The word "radar" is an acronym for this entire process: RAdio
Detection And Ranging.
Most Center radar images recognize airplanes well, but not
weather. Approach radar uses wavelengths that are better at
detecting weather. Both Center and Approach radar usually
"declutter" the display by filtering out weather they do receive,
and also primary displays—showing instead only transponder
signals, radio transmissions triggered from aircraft when the
transponder is "hit" by the radio beam.
ATC reports "no echoes"
If an Air Traffic Controller reports "no echoes," then, you need
to consider the source of the information. Is it a Center radar?
Chances are precipitation would have to be very heavy, and/or close
to the radar transmitter, to be detected at all. Are you talking to
Approach Control? They may have weather echoes filtered from their
screens. Are controllers referencing the standard FAA radar report?

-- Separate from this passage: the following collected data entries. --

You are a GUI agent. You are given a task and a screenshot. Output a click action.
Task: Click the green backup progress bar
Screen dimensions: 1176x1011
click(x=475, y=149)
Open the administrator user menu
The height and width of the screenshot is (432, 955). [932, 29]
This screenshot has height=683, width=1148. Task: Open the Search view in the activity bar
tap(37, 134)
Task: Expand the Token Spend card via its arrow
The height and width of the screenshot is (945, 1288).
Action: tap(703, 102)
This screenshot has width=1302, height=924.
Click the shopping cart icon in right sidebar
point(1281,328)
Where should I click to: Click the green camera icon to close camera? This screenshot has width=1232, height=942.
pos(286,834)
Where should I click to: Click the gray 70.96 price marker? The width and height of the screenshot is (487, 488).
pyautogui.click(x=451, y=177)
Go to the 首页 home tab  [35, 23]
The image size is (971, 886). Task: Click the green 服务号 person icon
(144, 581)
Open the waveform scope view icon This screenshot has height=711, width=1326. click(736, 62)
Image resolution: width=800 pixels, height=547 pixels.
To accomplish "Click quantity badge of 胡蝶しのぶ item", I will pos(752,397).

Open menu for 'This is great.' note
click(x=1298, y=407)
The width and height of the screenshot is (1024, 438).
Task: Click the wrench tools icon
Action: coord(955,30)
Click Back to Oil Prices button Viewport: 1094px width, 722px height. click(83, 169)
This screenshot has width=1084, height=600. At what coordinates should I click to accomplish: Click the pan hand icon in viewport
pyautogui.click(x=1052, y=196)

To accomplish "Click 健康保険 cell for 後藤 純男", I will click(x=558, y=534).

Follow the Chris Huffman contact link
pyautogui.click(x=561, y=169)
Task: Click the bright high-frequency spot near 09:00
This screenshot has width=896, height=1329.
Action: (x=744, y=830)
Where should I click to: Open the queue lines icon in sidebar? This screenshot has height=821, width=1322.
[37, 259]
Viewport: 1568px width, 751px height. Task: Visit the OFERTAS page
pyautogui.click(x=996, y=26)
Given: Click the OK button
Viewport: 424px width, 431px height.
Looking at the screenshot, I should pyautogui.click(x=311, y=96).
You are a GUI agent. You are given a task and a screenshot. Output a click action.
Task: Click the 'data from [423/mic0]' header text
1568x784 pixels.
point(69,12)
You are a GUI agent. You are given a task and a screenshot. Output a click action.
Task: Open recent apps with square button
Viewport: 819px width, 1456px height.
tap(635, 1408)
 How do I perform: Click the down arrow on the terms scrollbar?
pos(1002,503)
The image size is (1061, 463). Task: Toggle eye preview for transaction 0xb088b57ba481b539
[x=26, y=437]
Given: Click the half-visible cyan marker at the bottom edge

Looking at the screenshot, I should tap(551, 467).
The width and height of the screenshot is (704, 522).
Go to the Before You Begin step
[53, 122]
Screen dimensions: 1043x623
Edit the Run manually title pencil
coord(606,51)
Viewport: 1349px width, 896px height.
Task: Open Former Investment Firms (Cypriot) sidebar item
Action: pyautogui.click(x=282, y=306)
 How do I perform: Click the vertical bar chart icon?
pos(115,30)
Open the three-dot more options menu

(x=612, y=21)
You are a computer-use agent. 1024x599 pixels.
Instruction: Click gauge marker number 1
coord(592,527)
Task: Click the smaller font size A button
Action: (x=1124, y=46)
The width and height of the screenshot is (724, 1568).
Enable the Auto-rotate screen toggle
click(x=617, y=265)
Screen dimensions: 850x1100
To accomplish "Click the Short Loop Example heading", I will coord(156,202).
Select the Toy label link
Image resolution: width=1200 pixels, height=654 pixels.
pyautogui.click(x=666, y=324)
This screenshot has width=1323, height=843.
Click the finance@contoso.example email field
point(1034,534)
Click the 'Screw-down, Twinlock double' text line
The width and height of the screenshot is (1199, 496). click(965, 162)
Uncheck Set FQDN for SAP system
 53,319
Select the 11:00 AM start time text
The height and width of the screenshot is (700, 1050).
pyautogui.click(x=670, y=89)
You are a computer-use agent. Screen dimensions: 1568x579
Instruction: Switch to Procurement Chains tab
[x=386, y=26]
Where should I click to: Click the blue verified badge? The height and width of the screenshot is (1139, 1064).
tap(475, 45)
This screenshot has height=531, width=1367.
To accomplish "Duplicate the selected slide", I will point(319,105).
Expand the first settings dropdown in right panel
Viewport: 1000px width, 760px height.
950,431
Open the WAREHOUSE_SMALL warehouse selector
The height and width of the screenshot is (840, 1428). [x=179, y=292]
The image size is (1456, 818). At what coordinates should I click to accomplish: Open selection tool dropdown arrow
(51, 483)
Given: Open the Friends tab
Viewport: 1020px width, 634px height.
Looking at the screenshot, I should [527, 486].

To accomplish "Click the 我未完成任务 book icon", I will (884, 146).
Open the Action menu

Plotted radar data may over an hour old. (See figure, and note
the effective time at the upper left -- I downloaded this at 1822Z,
or 37 minutes after the observation time). Is it a NEXRAD or
Doppler image they’re referencing? Chances are this
information is recent and pretty accurate, unless you’re in
an area where terrain can block the radar signal, or you’re
very distant from the radar transmitter.
Note: Last time I visited an Approach
Control facility -- admittedly about four years ago -- it was
stormy and controllers were taking turns running to the break room
to watch radar displays on The Weather Channel to better assist
Aero-tip of the day: Ask not only if ATC sees
precipitation, but also what type of radar they’re
referencing, and how recently the display was created. In the US,
you can generally get better weather information by calling Flight
Watch on 122.0 or the appropriate high-altitude frequency.